I went back to work today. This means the ‘theoretical’ problem I spoke of so calmly is no longer theoretical. It’s real. In case you haven’t noticed, solving theoretical problems is my jam. I’m all calm as a cucumber, anxious for nothing, totally zen….. or as Momastery would call it: I’m Suzanne. When it comes to actually living it out, in the real world…. I hyperventilated for a hot second, while repeating ‘it’s ok…. one foot in front of the other, just the next right thing, you can do this’, with approximately 50% of my brain. The other 50% of my brain was screaming, ‘you idiot, what were you thinking, there is no way you can do all of this, this is ludicrous, crazy…. CAAAA…. RAY…..Zeeeeeee!
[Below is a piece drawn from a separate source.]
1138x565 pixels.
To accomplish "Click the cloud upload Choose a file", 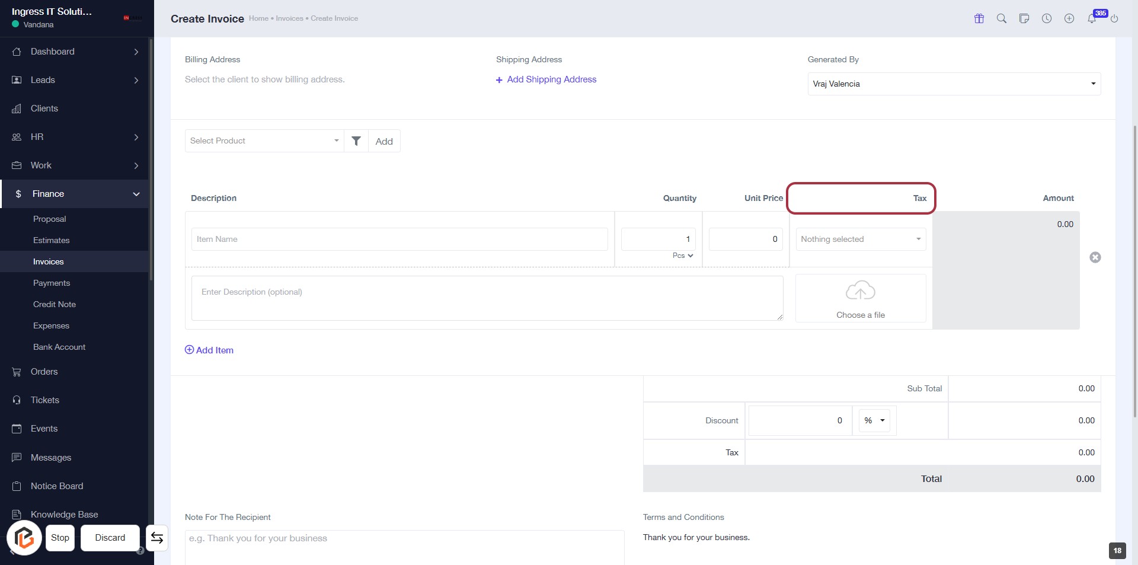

Then I had lunch, and decided telling the world (or 20 people), that my theoretical problem solving skills and real world problem solving skills were a far cry from one another, lest y’all think I’m actually zen over here. I think the straw that broke the camels back this morning, was discovering school for the boys was starting 2 weeks earlier than I had anticipated. I was planning on an after labor day start date, sometime around September 9th. Not so fast my email said to me…. only TWO WEEKS…. TWO WEEKS…. until serious crazy train starts barreling down the tracks, because we’re due to report to our first week of CC on Aug. 26th?!? Yikes!
Kevin knew something was up last night while we were walking around our neighborhood with the kids after dinner. I was unusually quiet. Something is usually wrong when I am not saying anything. He kept asking what was wrong, and truthfully I kept saying ‘nothing’. The thing of it is, when my brain has TOO many things to think about, it seems to actually break my brain and I can’t think about anything. It’s like I found the illusive ‘nothing’ box, that men seem to have but women only dream about. There were SO many thoughts, swirling SO fast, that I couldn’t actually nail down one to chew on…. so it left me thinking about nothing, but also apparently unable to speak. There ya’ have it Kev, should you even need the secret sauce to shut me up again, simply give me TOO much to think about!
I’ve decided I’m like Tris on Divergent trying to catch her first Dauntless train (if you’re not as hopelessly addicted to tween fiction like I am, you’ll probably miss this analogy). When her life is moving at the slow, methodical, Abnegation faction pace she blends in and keeps up. Then she joins Dauntless and her first act is to catch a moving train. It zooms past her at first, and leaves her a bit dazed while she tries to figure out what she’s going to do. Then she starts running, but the train is still out pacing her, and it looks like it might pass her by altogether. In the last second she catches her stride and makes the transition, and eventually goes on to dominate in her new faction, but not without a few bumps and bruises as she acclimates to her new lifestyle.
The only picture they had online of the train jumping was when Four (her boyfriend) was catching her and pulling her up….. But, I figure I have a hottie helping me along the way too, so it was still fitting 😉
The entire Dauntless mantra throughout the book, is about doing things despite fear, in the face of fear even, and overcoming obstacles in your way. So that’s what I’m going to do. Anxieties be damned. Yes, they’re still there, and still screaming this is INSANE, but I’ll find my pace. I won’t stand on the platform dazed. I will find my new pace, and we WILL make the transition.